Over supply of sugar (27-28 mts) vs demand (23 mts), bulging carry in stocks of 10 mts and lower prices (-9% from a year ago) are staring with predicaments of scary farmers’ arrears of about Rs 21000 crores, cash losses of 550 millers resulting into rickety financials of the industry, banks burdened with risky liabilities/litigations and exports down to 0.5 mts versus expectation of 2.5-3 mts. Fixing artificial cane pricing by States has been politicised for wooing vote bank. Neither Centre nor States are willing and keen to set macro-policy right by linking cane cost to marketable value of sugar.
Farmers, even if they remain partly unpaid, continue to produce excess cane because they still make money. Thus more and more sugarcane is going to come out from farms in future with adhocism of annual hikes in SAP. Granting WTO non- compatible export subsidy for raw sugar which Brazil intends to contest, pushing for non- workable proposition for creation of buffer of three mts by the Government from public funds, hike in import duty or chasing mills for payments to farmers are ostrich like solutions. The necessity is to catch the bull of State Advisory Price (SAP) by horns and tame it once for all. SAP has to be significantly reduced under current market dynamics of sugar in India and abroad. It can be raised up if market conditions so permit. Policy perspective should be prioritized rather than hollow polemics.
India imports about 12-13 mts of edible oil per annum –palm oil constitutes 80% while the balance 20% is soy, sunflower and canola oils etc. The world prices of edible oils (from Indonesia, Malaysia, Brazil, Argentina, USA) are declining in tandem with fall in values of all agro commodities worldwide. The wholesale prices are also reflecting the same trend. But domestic industry demands higher import duty to nullify lower cost of imported oil against higher cost of production of oil crushed locally.

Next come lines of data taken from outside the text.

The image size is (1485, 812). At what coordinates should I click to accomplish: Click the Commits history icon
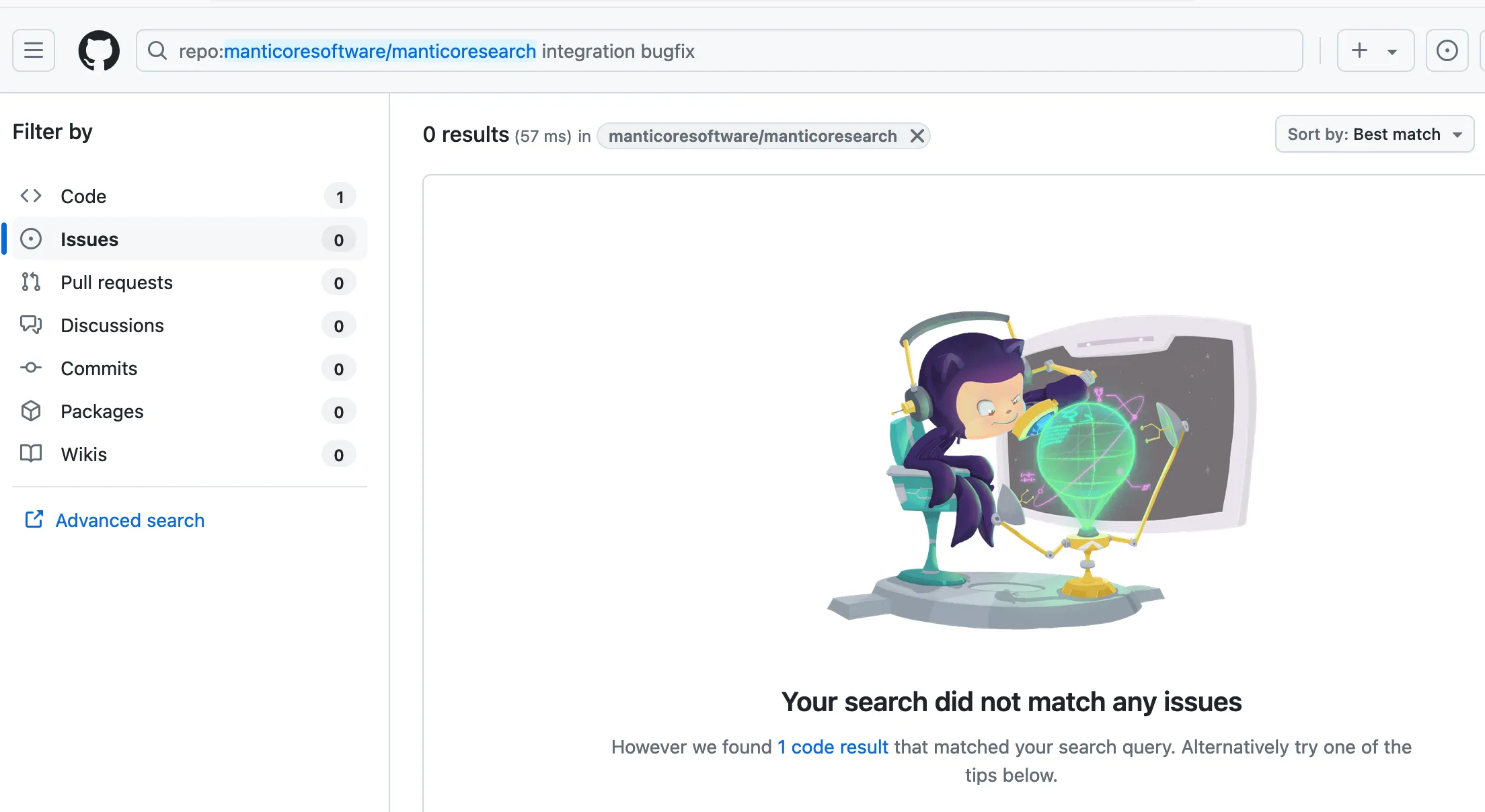pos(31,368)
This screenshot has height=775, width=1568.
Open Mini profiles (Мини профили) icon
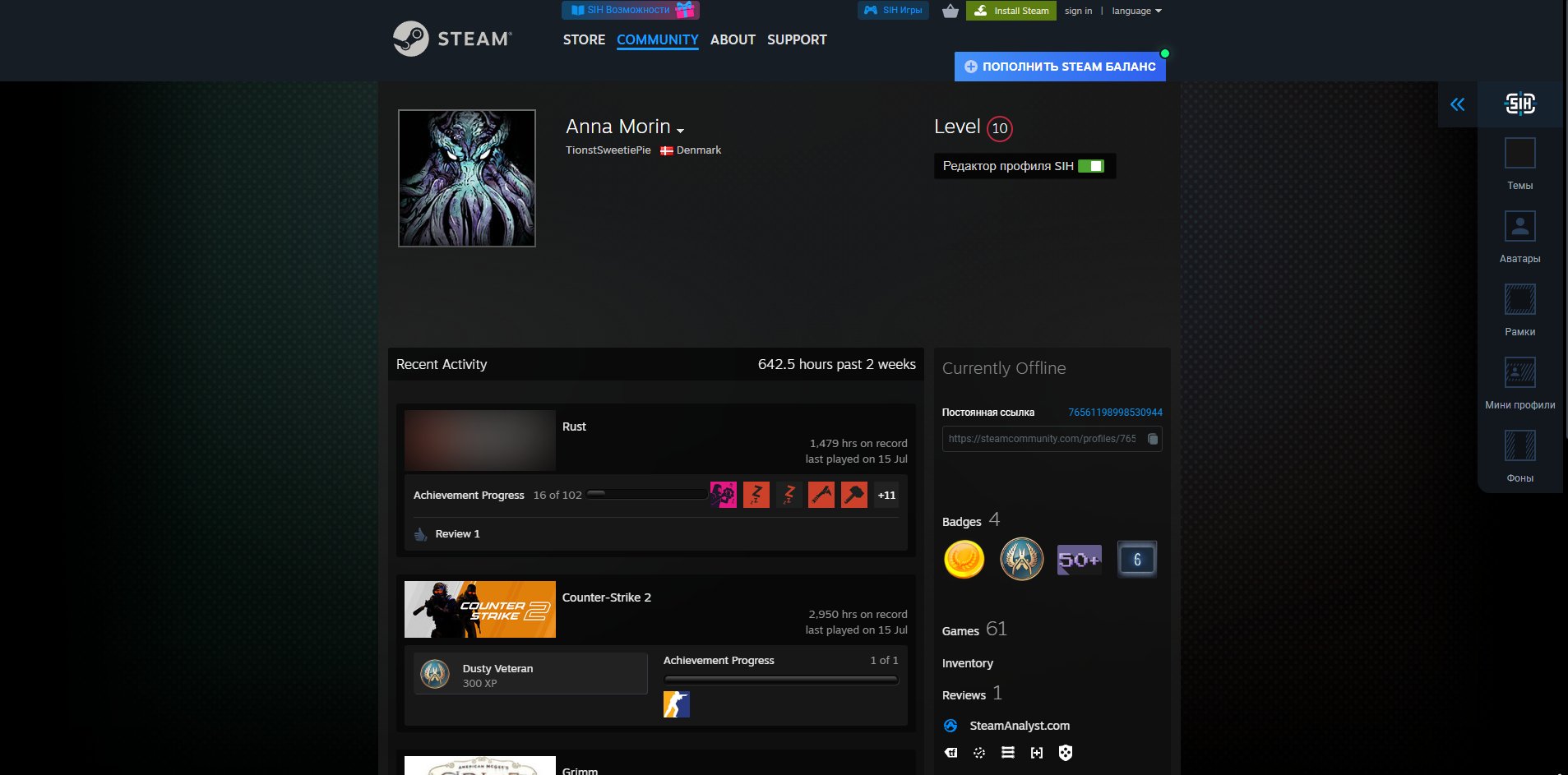coord(1519,372)
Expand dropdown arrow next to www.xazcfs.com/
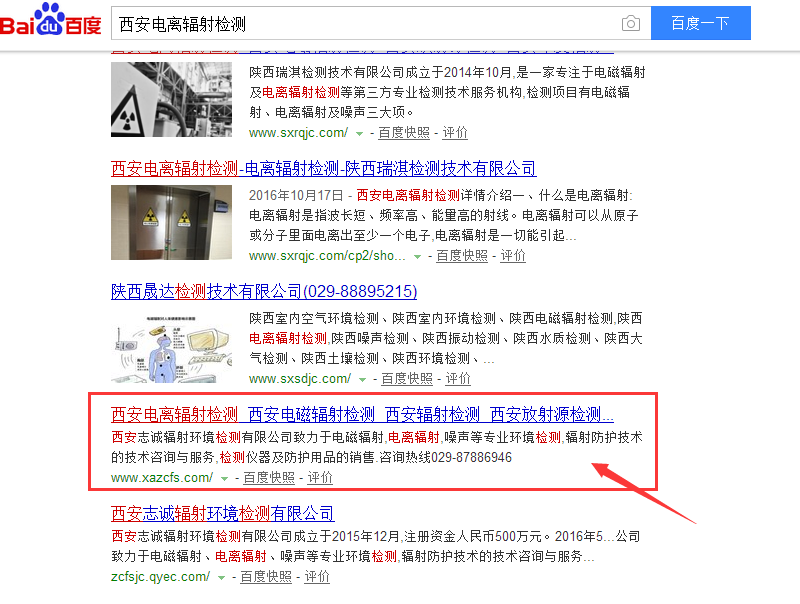Screen dimensions: 800x604 [x=224, y=479]
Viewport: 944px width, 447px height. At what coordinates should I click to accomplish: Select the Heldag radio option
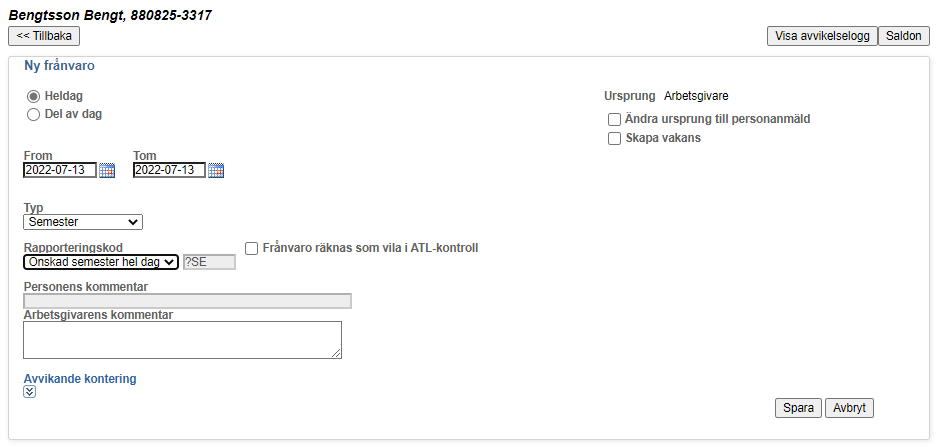[x=34, y=96]
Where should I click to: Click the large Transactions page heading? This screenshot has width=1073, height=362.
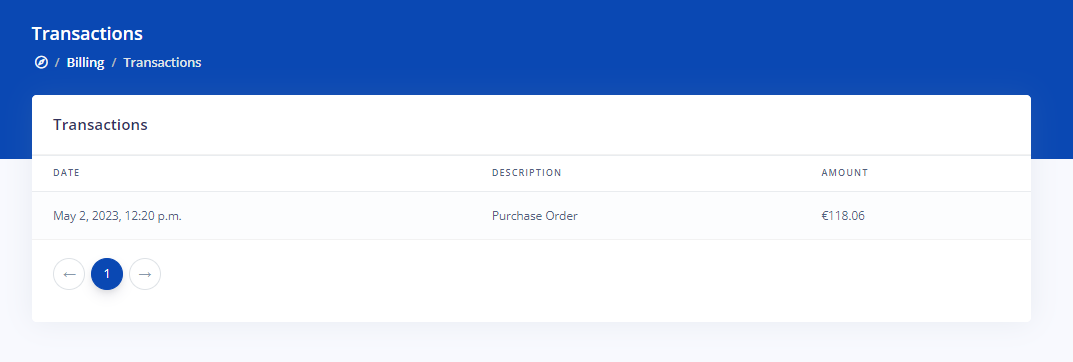(87, 34)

The culprit is higher seed prices either due to low production attributable to poor yield, lesser area, weather etc. or speculation in future exchanges or hoarding by the farmers etc. Likewise oil meals export is down by 55%.

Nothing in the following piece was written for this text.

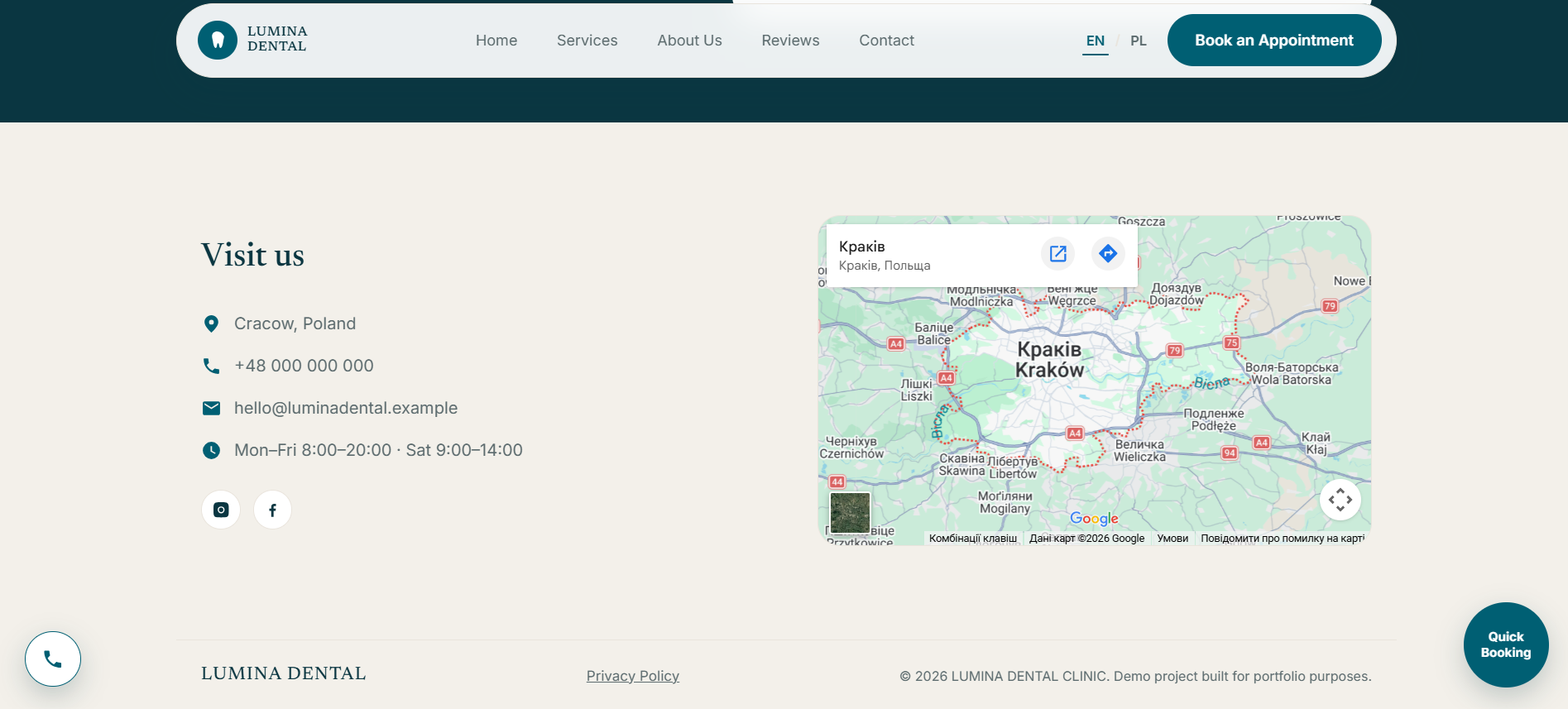Get directions to Kraków on map

pyautogui.click(x=1108, y=253)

Why the consumer should pay higher prices of edible oil when world markets are bearish and why Government should become an accomplice with industry for inflation because of drift in oilseeds policy. World’s prices will continue to plunge down with higher yields/ production of GM crops. If our cropping trend remains inconsistent with world’s genetic engineering and bio-technology excellence, sickness in industry is assured. Logically, oilseed production prescription needs to be reviewed for high yielding verities- non GM hybrid types or GM- than to tinker with superficial issues for short term reliefs.

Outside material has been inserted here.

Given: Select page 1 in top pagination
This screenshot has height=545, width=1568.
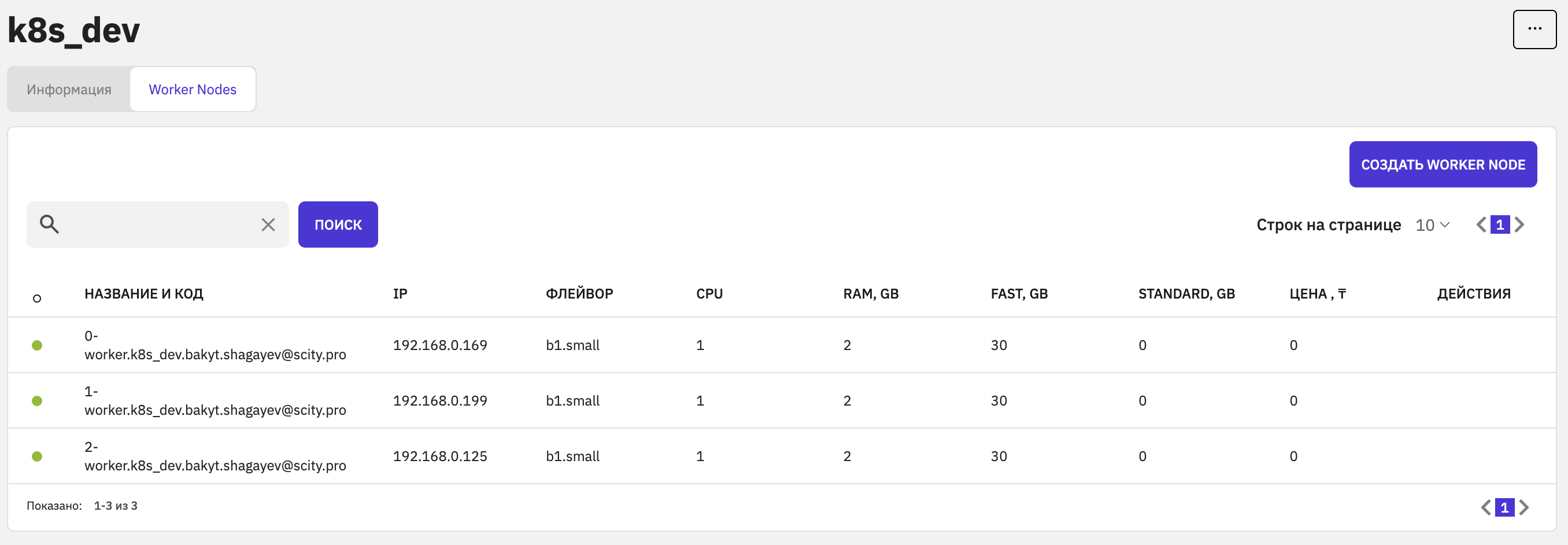Looking at the screenshot, I should point(1500,224).
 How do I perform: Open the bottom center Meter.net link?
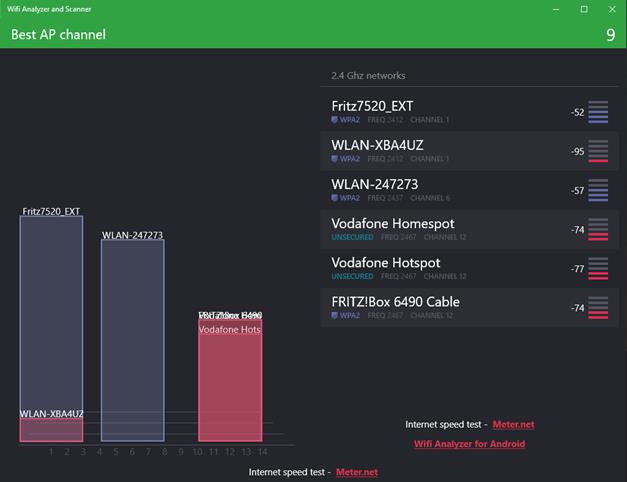[x=357, y=472]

Pulses’ inflation of 15.38 % is the only “black sheep” in the array of commodities while milk, fruits and vegetables are reflecting marginal deflationary disposition which might witness trend reversal from May 2015 due to reports of inclement weather in coming months. Import Intensity of pulses will be significantly move up (see article “Avoid panic in pulses” FE 25th May 2015 http://goo.gl/HP4gOu ). 70% of pulses grown are Rabi (winter) crops where gross area of cultivation competes with wheat each year—another Rabi crop. Wheat predominance in sowing area due to dedicated government support-- MSP and procurement-- overshadows preference for growing pulses. Pulses remain the secondary option in sowing. Four to five million tons of import of pulses by private sector is foreseen with substantive price escalation from Canada, Australia, USA, Myanmar, and some African nations.
Government has to address the issue of disposal of low quality wheat with caution, have the courage to get out of the nightmare of SAP for sugar, take a view on high yielding varieties of oilseeds to augment supply side (of oilseeds) and should not mess up import of pulses by State’s/PSU’s intervention or subsidy.